En medio de aquella nada, un anciano raquítico de pelambres doradas lo saludó y le preguntó a dónde se dirigía. El chico no ocultó su entusiasmo. El anciano se rascó la barbilla, pensativo, y finalmente le explicó que, si acaso quería ver el océano, debería ascender al cielo primero. Con un dedo delgado como un hilo señalaba el cielo mientras decía estas palabras, tembloroso: el océano está justo sobre tu cabeza. Pero en el límpido cielo azul no había nada más que el sol, brillando radiante. El chico calló. Se limitó a un saludo de despedida moviendo la cabeza y echó a correr por la llanura. Pensó que aquel anciano se había pasado de viejo y que en su cabeza ya estaría todo dado vuelta.
Poco después, el chico llegó hasta una pequeña colina. Montado en la cima, escrutó a diestra y siniestra, pero la presencia del océano no se manifestaba en forma alguna. Sólo el contoneo gradual de las sombras proyectadas por el lento avance del sol. Más al oeste, la planicie desaparecía en altas montañas sobre la cual el astro comenzaba a ocultarse. El chico recordó entonces que el sol se hunde en el océano. Y de inmediato supo que podía ver qué había del otro lado. El chico se desperezó, chasqueó sus labios y fijó su mirada en aquellos altísimos picos, y comenzó a caminar.
Tras los picos se erigían montañas aún más altas. El chico siguió avanzado sin encontrar rastros de civilización alguna. Sus provisiones se agotaban. No entendía cómo podía ser que el océano estuviese tan lejos.
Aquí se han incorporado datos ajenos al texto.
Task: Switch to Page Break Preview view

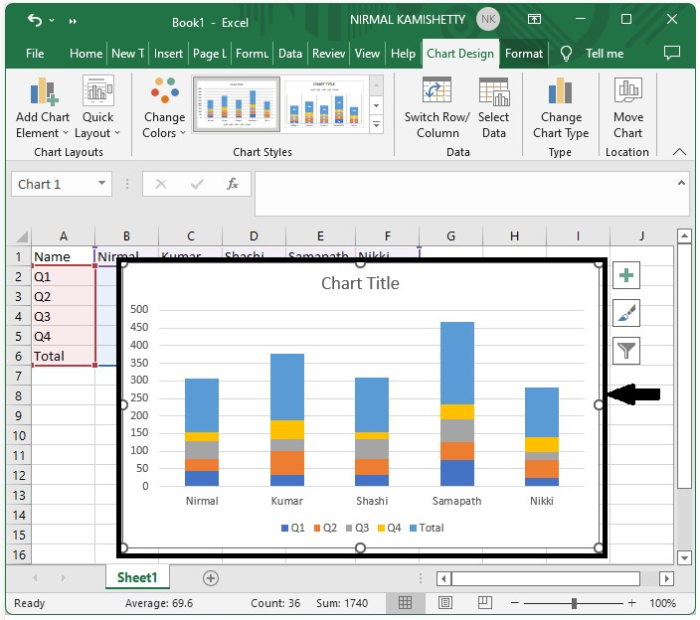Action: point(486,603)
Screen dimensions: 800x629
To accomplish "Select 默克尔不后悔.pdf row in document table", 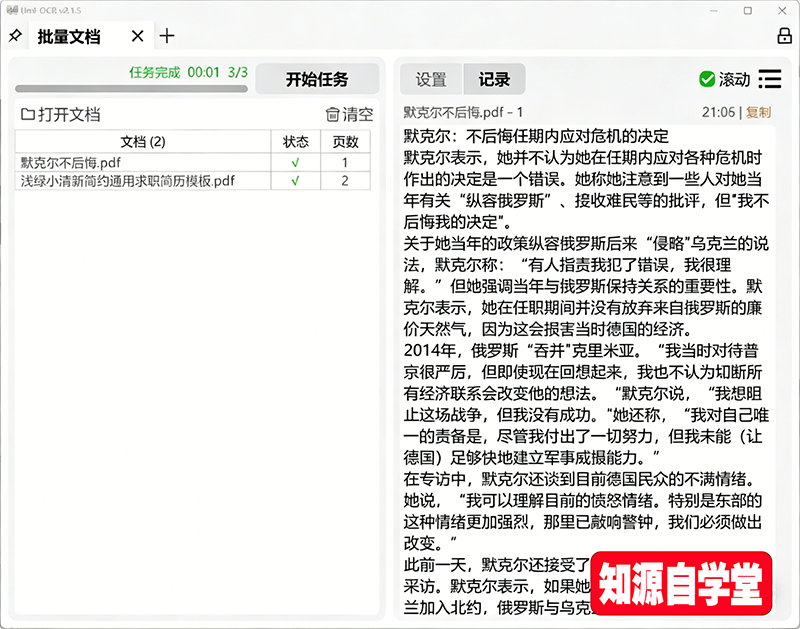I will tap(70, 162).
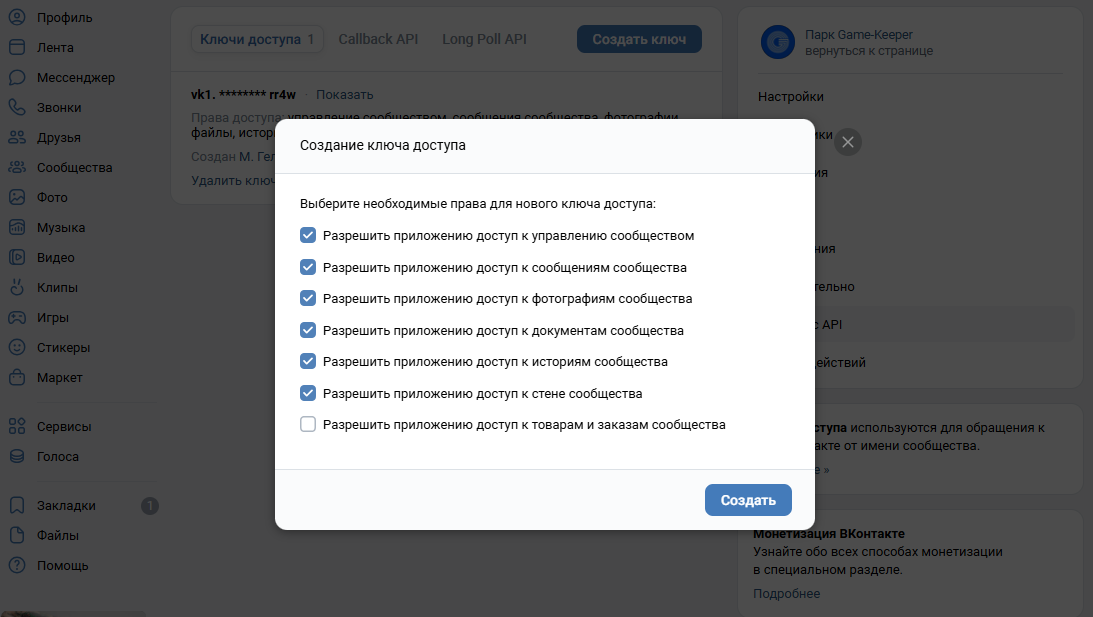Click the Market bag icon
The height and width of the screenshot is (617, 1093).
pyautogui.click(x=17, y=377)
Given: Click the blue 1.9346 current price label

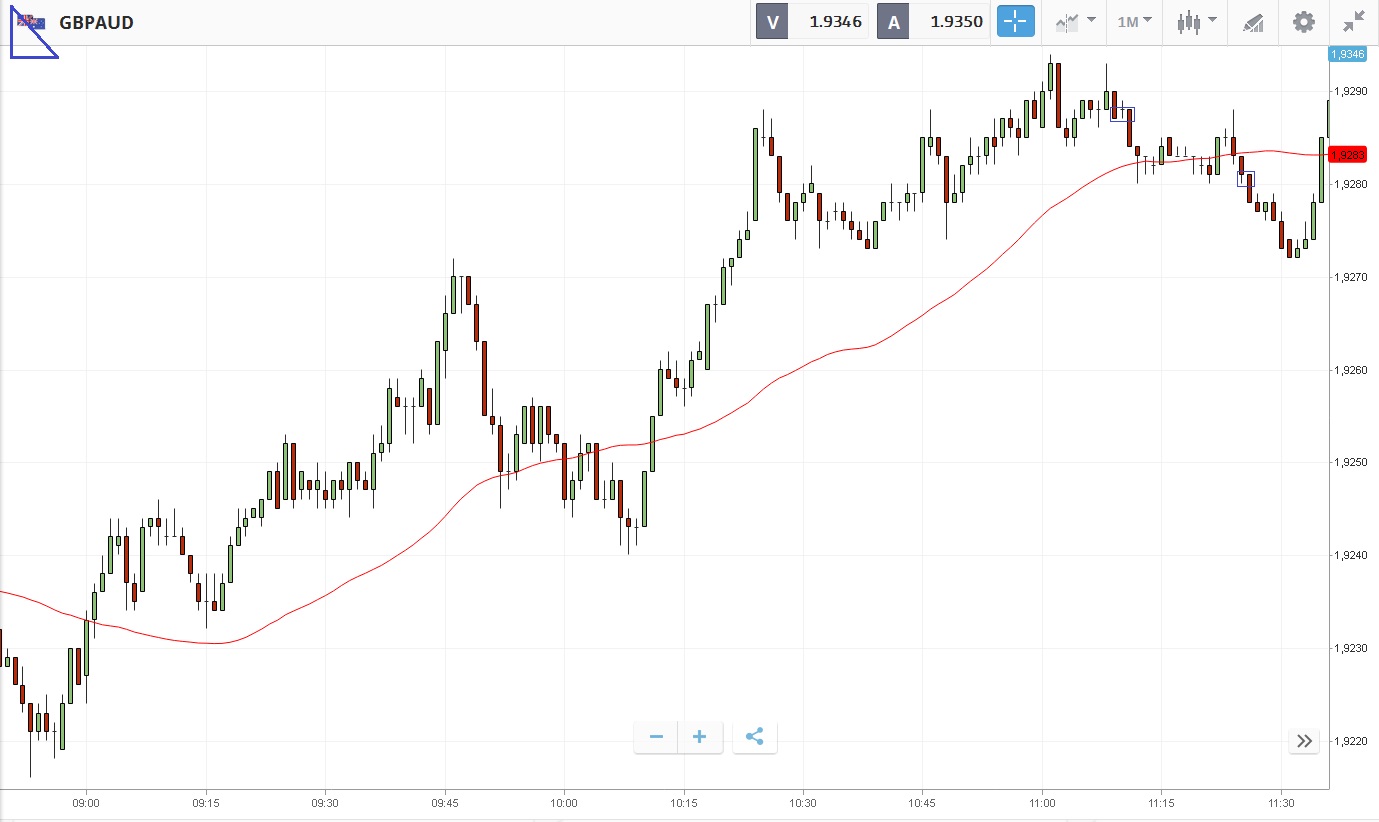Looking at the screenshot, I should click(1347, 54).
Solamente las siestas y sus visiones oníricas le brindaban el consuelo y la fortaleza para seguir adelante en su búsqueda. En sus sueños fue pez y pescador, isla y bahía, barco y pirata…
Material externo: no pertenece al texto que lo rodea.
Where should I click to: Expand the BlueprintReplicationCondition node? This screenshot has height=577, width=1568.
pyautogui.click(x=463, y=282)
Anocheció y dos lunas brindaron su resplandor a una pequeña silueta agazapada sobre el desierto rojo. El traje espacial aún tenía doscientas horas de batería antes de dejar de funcionar completamente. Tras el vidrio, el rostro del chico parecía alegre en su sueño eterno. Sobre la superficie cristalina se reflejaba el límpido cielo nocturno marciano y una estrella azul verdosa titilante. Sólo allí se encontraba el océano, pero jamás lo alcanzaría. Nadie llega tan lejos.